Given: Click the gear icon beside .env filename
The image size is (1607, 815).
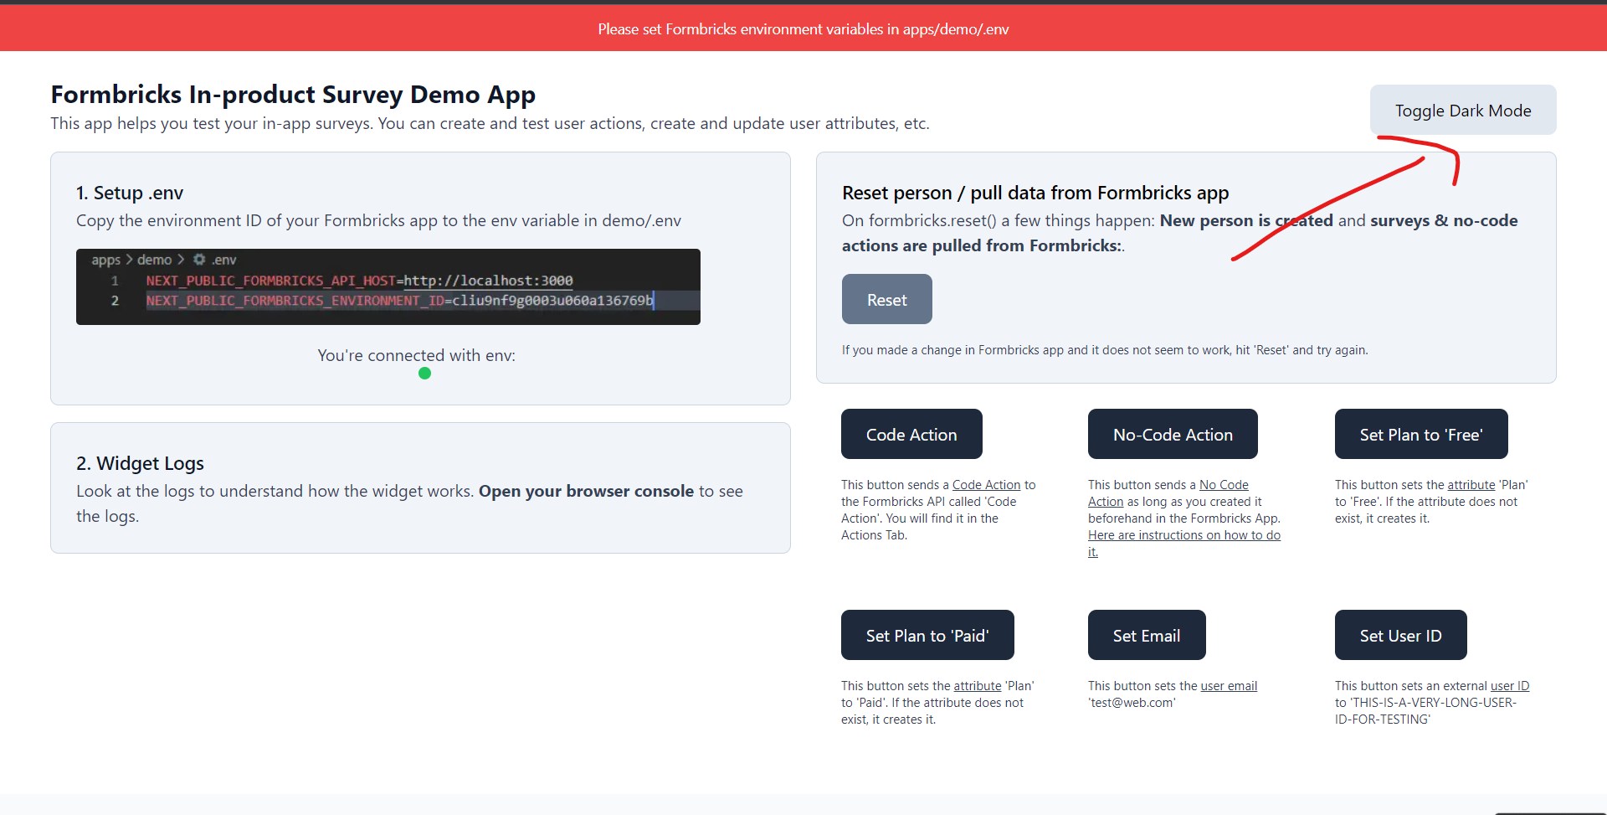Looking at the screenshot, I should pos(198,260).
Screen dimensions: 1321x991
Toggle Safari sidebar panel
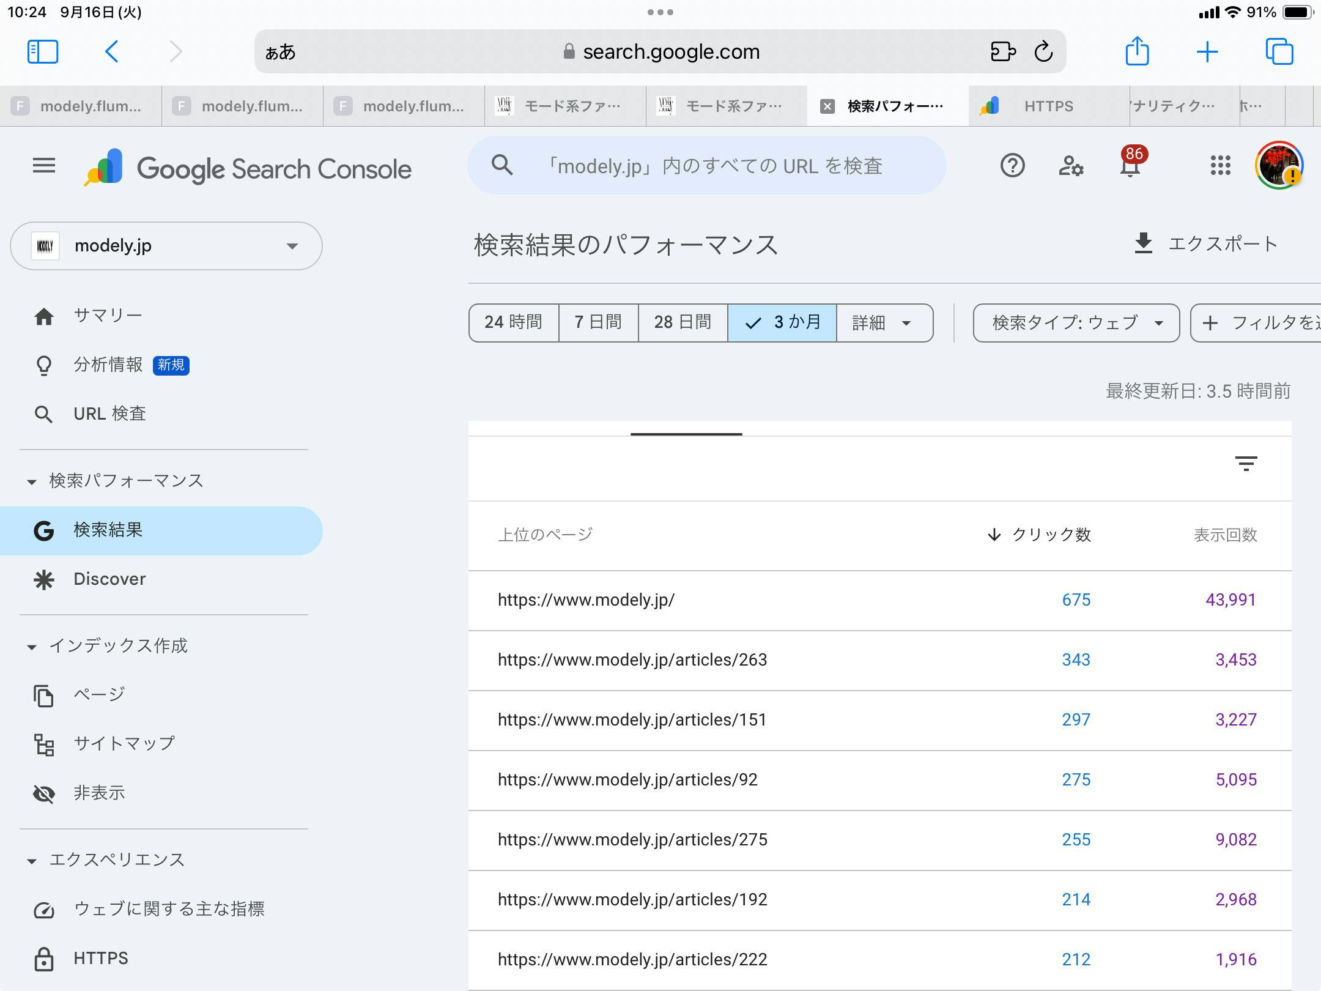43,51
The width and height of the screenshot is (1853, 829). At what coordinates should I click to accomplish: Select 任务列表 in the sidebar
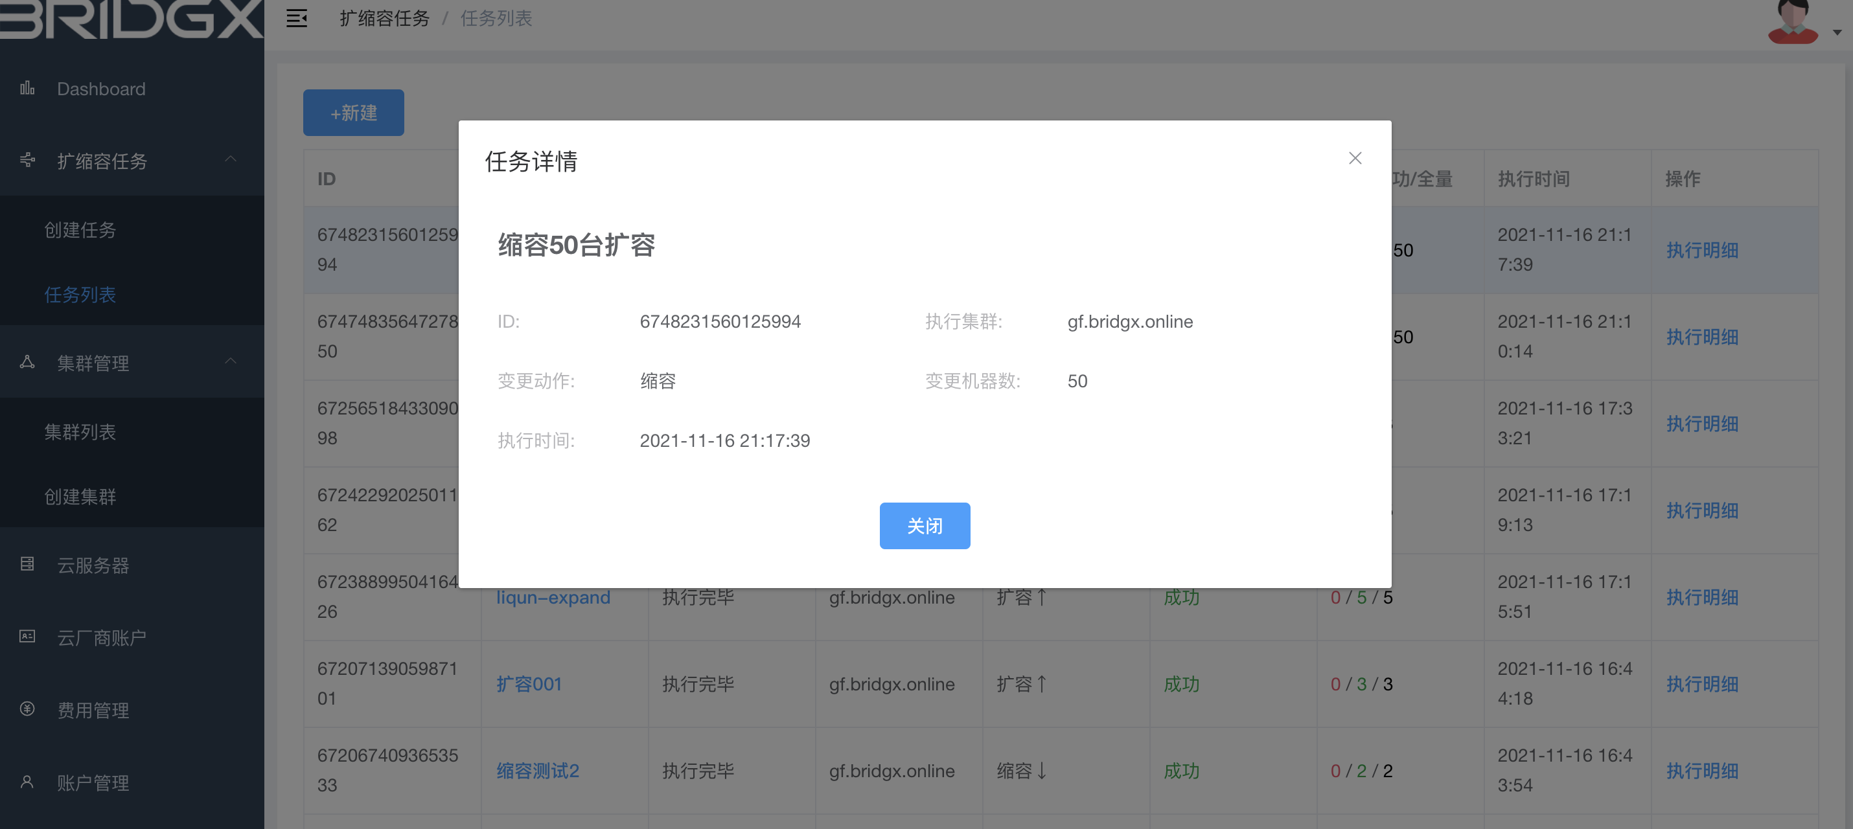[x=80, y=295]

ACTIVITY:
Please print all of the records above exactly, omitting each picture.

YOUR RESPONSE:
Given: Click the gear icon beside .env filename
The image size is (1607, 815).
Looking at the screenshot, I should pos(198,260).
Screen dimensions: 1321x991
Toggle Safari sidebar panel
43,51
The width and height of the screenshot is (1853, 829). At what coordinates should I click to accomplish: Select 任务列表 in the sidebar
[x=80, y=295]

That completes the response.